▶ [ASSIGNED TASK] In the data below, find every line that has the string "agent", and copy it.

▶ [GIVEN RECORDS]
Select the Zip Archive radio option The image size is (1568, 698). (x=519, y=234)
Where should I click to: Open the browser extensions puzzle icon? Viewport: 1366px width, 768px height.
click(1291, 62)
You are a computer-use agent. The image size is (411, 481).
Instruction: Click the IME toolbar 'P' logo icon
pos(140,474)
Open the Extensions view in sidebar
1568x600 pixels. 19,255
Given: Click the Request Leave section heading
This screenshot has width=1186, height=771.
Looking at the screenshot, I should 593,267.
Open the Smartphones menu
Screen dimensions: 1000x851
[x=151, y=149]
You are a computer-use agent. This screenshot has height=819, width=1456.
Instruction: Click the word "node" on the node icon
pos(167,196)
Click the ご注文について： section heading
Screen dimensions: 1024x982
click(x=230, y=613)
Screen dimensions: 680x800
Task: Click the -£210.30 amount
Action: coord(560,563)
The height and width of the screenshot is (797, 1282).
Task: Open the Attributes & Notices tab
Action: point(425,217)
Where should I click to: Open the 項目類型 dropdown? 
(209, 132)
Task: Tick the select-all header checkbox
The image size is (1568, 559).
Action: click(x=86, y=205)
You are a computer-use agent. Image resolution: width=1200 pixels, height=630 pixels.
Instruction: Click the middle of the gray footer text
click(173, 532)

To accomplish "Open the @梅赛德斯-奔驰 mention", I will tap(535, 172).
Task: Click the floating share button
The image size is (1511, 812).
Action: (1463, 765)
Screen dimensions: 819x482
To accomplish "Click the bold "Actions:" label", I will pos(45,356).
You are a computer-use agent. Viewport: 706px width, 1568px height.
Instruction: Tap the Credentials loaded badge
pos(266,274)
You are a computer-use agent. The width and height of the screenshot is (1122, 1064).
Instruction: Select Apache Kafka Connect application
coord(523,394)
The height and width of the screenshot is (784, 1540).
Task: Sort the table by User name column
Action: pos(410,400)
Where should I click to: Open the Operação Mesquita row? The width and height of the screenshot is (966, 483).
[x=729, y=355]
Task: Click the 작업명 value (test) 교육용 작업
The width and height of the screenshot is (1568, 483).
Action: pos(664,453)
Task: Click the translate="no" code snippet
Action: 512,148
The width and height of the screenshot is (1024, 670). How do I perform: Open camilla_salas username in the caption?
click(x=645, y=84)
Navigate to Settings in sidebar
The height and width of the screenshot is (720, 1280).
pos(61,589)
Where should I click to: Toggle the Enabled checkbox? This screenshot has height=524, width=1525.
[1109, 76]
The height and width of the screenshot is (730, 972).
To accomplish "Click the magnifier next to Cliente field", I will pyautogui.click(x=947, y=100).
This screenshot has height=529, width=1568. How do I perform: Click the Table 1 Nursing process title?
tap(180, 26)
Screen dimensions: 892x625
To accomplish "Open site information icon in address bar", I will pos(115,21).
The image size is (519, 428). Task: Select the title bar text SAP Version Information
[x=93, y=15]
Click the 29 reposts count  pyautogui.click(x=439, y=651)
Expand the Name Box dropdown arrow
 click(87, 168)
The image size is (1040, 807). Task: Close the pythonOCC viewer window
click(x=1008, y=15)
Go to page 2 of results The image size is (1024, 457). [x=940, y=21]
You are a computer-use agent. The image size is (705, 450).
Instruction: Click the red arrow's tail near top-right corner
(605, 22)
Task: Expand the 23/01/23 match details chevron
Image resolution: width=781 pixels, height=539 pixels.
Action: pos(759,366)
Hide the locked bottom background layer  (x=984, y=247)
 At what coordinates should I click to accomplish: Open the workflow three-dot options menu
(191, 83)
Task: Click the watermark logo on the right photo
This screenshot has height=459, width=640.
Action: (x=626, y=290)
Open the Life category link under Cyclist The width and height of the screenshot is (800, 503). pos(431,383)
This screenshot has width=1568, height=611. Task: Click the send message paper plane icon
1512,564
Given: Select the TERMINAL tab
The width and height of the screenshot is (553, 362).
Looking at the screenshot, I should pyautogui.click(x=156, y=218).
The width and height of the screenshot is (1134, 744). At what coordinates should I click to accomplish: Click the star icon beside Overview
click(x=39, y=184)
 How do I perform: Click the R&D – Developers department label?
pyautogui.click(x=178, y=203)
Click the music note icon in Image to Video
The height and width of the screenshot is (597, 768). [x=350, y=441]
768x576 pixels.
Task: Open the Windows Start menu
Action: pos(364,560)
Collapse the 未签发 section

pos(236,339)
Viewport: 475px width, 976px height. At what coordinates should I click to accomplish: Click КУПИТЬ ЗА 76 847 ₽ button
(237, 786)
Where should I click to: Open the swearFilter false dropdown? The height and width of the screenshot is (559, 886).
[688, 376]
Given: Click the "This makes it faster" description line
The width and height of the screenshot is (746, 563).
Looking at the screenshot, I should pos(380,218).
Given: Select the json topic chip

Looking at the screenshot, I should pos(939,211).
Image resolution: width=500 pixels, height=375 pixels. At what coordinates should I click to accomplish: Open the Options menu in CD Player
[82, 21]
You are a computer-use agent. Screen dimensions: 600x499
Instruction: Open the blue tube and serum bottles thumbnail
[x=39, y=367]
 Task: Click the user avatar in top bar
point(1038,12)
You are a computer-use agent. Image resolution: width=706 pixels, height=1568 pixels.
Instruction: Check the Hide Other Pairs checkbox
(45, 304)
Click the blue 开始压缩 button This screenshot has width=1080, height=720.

▶ [THE COMPLETED TASK]
You are a computer-use agent. The image size is (411, 481).
You are a computer-use agent. This screenshot has height=819, width=1456.
You are a computer-use agent. Image resolution: width=1200 pixels, height=630 pixels.
You are a computer-use agent. Viewport: 706px width, 1568px height.
You are a computer-use agent. The width and height of the screenshot is (1122, 1064).
You are a computer-use agent. The image size is (705, 450).
You are a computer-use agent. Screen dimensions: 600x499
You are a computer-use agent. Image resolution: width=706 pixels, height=1568 pixels.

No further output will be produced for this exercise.